- **Vorgegebener Text**
════════════════
Benni-Mama (Pseudonym): „Grosse Ärsche auf kleinen Stühlen“

Geschichten von der Kita-Front

Benni-Mama (Pseudonym): „Grosse Ärsche auf kleinen Stühlen“ (Sachbuch)

Mit einer grossen Portion Humor berichtet die gerne anonym bleibende „Benni-Mama“ vom Kita-Alltag. Von Bio-Bärbel, iDad, Ex-Alexa und zwei standfesten Erzieherinnen, welche die „Wilden Schlümpfe“ tagtäglich im Griff haben. Eltern-Stellungskrieg at its best!

Von Tamara Beck.

grosseärscheaufkleinenstühlenDieses Buch ist eine wahre Freude! Obwohl wir in der Schweiz eine derartige Kita-Situation kaum kennen, können wir bestens nachvollziehen, in welchem Sumpf die Autorin landete, als sie für ihren Schlumpf einen Kita-Platz bei den „Wilden Schlümpfen“ erhielt. Wozu übrigens lediglich ein geschenkter Tampon notwendig war – dazu aber später mehr.
Die Situation ist in Deutschland für arbeitswillige Eltern teils sehr wenig zufriedenstellend. Kitas sind Mangelware, die Wartelisten länger als eine Rolle Klopapier. Wer sich nicht schon in der 2. Schwangerschaftswoche um die Suche kümmert, wird es schwer haben. Die Autorin glaubte das zuerst nicht, wäre aber wenig später bereit gewesen, ihre Seele zu verkaufen für einen Platz. Nur wer genug Geld oder Talent hat, erhält eine ernst zu nehmende Chance auf einen Platz. Ein Dutzend Kitas hat die Autorin besucht und den Grossteil ihrer Freizeit mit Baby dafür geopfert, um die regelmässigen Anrufe zu koordinieren, die nötig sind, um das Interesse auf einen Platz und damit den Platz auf der Warteliste aufrecht zu erhalten.
════════════════
- **Datenabschnitt**
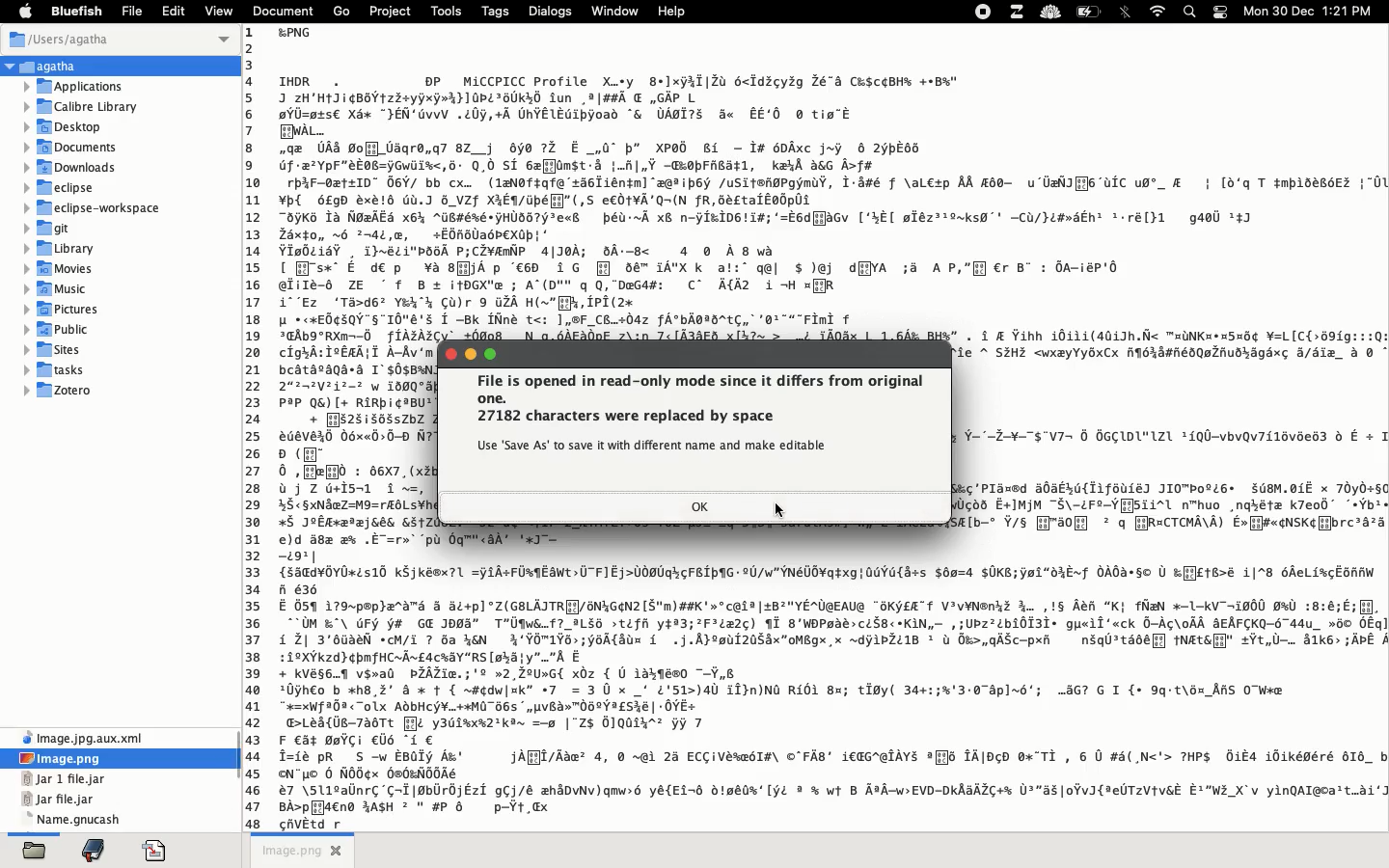  What do you see at coordinates (24, 11) in the screenshot?
I see `apple` at bounding box center [24, 11].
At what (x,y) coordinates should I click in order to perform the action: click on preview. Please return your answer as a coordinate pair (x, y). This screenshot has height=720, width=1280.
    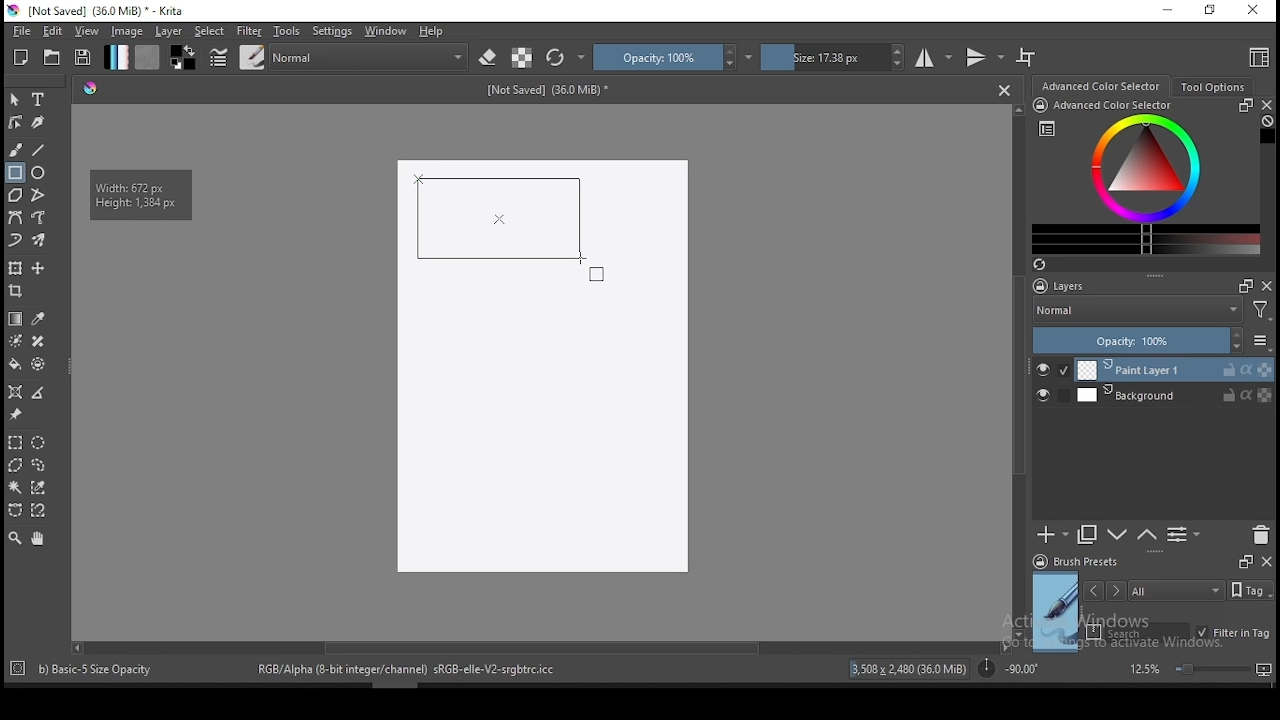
════════════════
- **Aufgabe**
Setzen Sie die Buchbesprechung über den Kita-Alltag nach ihrem letzten Satz fort.

- **Erwartete Ausgabe**
Süffisant und kurzweilig

Schliesslich hilft sie in der Warteschlange an der Kasse unwissend der Erzieherin einer Kita mit einem Tampon aus und bekommt tags darauf die Zusage für einen Kita-Platz. Und zwar in einer sogenannten Elterninitiativ-Kita, in der die Eltern mitbestimmen – und vor allem mithelfen, und zwar regelmässig und handfest – mit Putz- und Kochdienst, Mitorganisation von Wandertagen, Weihnachtsfeiern und dergleichen und regelmässigen Elternabenden. Was vor Ort unter Eltern und Kindern so „abgeht“, berichtet Benni-Mama in der süffisanten und äusserst kurzweiligen Lektüre. Die Charaktere, wahrscheinlich leicht überzeichnet, wachsen einem während des Lesens so richtig ans Herz: Bio-Bärbel, die sich mit einer gehörigen Portion Fanatismus für das körperliche Wohl ihres Sohnes einsetzt und für „Grünkernfrikadellen an Wurzelgemüse“ statt Nudeln mit Tomatensauce plädiert, Krümel-Mama, deren Sohn an multiplen Allergien leidet und die an einem Kindergeburtstag nach ihrem Alkoholkonsum ins Waschbecken kotzt, iDad, der innert mehrerer Wochen eine furchtbare Website für die Kita kreiert, ansonsten aber nicht viel leistet und der verwitwete Luzi-Papa, das „Objekt diverser Patchwork-Fantasien“ der anderen Mütter.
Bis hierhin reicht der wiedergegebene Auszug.